Du côté du parti d’extrême droite, on le jure : "Nous n’aurons aucun mal à trouver de hauts fonctionnaires désireux de se mettre à notre service". Depuis les années 1980, quelques préfets, sous-préfets et énarques, d’Yvan Blot à Jean-Yves Le Gallou, en passant par Christophe Bay (directeur de campagne de Marine Le Pen pendant la présidentielle de 2022), ont toujours gravité autour du parti lepéniste. L’entourage de la patronne cite sans cesse les Horaces, ce cercle obscur de conseillers, issus pour certains de la haute fonction publique, qui conseille Marine Le Pen.

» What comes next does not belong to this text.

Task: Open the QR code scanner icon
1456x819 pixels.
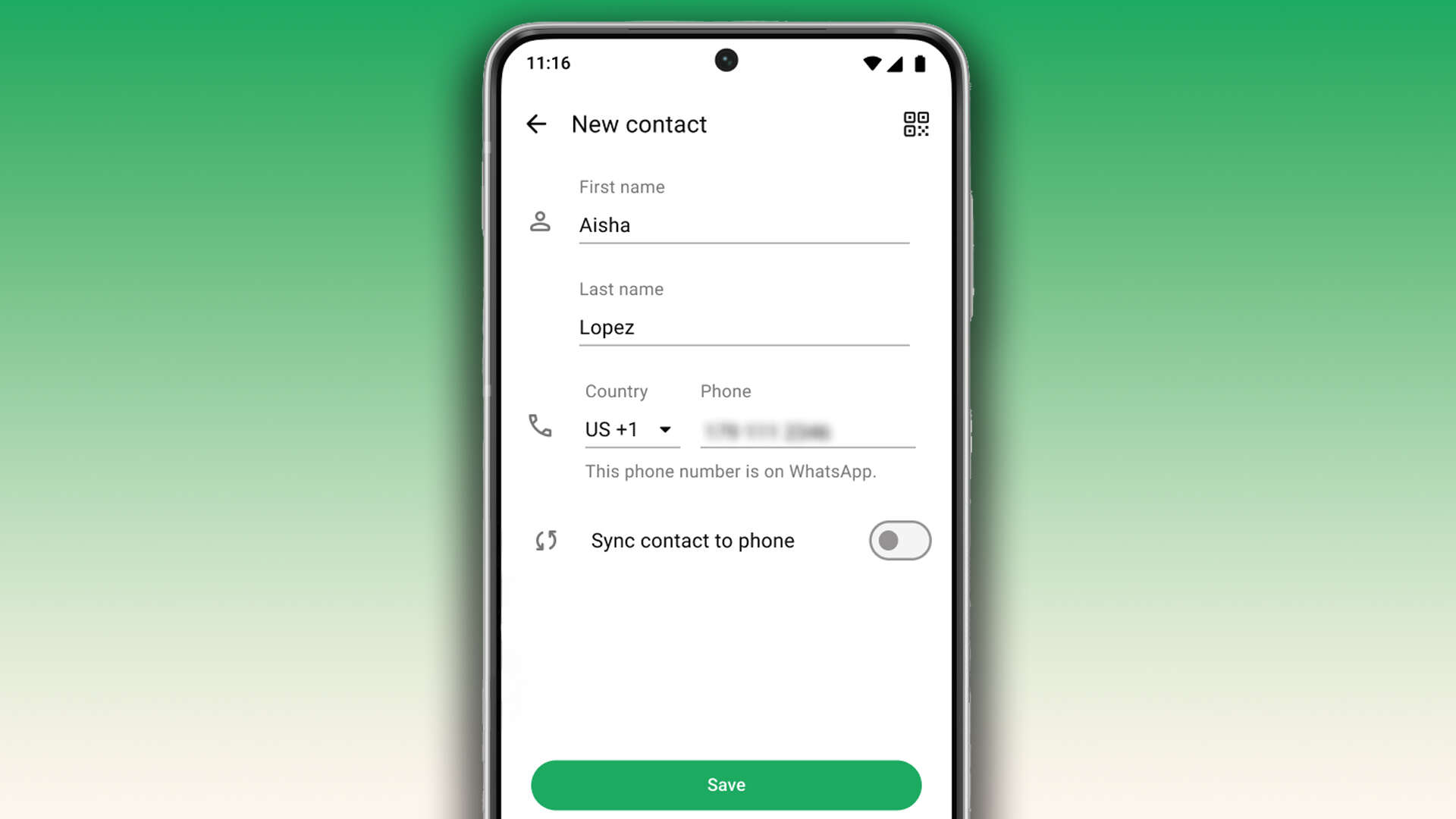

Pour les élections législatives à venir, d’ailleurs, on trouve parmi les candidats investis par le RN un ancien de l’administration centrale de Bercy, ou des militaires. "Il existe déjà un degré d’adhésion énorme chez certains, peste un membre de la Cour des comptes. Les militaires sont tout simplement ravis, les flics sont contents, et les préfets, pour beaucoup, ne sont pas fâchés". Côté frontiste, on abonde. Thomas Ménagé, député du Loiret, assure que, sur son territoire, il a reçu plusieurs invitations à dîner de hauts fonctionnaires membres de la Cour des comptes. Le député trentenaire y voit là un glissement générationnel, lié aussi à l’évolution sociologique du parti. "Les anciens, on ne les aura pas, mais les nouveaux, les administrateurs de l’Assemblée, les juges administratifs, on les connaît, on a fait nos études avec eux, on se croise. Le RN est désormais plus populaire et plus hétérogène, ça facilite les relations avec ce genre de profils". Pas d’inquiétude, donc. Et certains attendent même qu’une accession au pouvoir règle leurs problèmes d’entente avec les préfets de leur territoire, qui devraient être remplacés par des volontaires moins hostiles.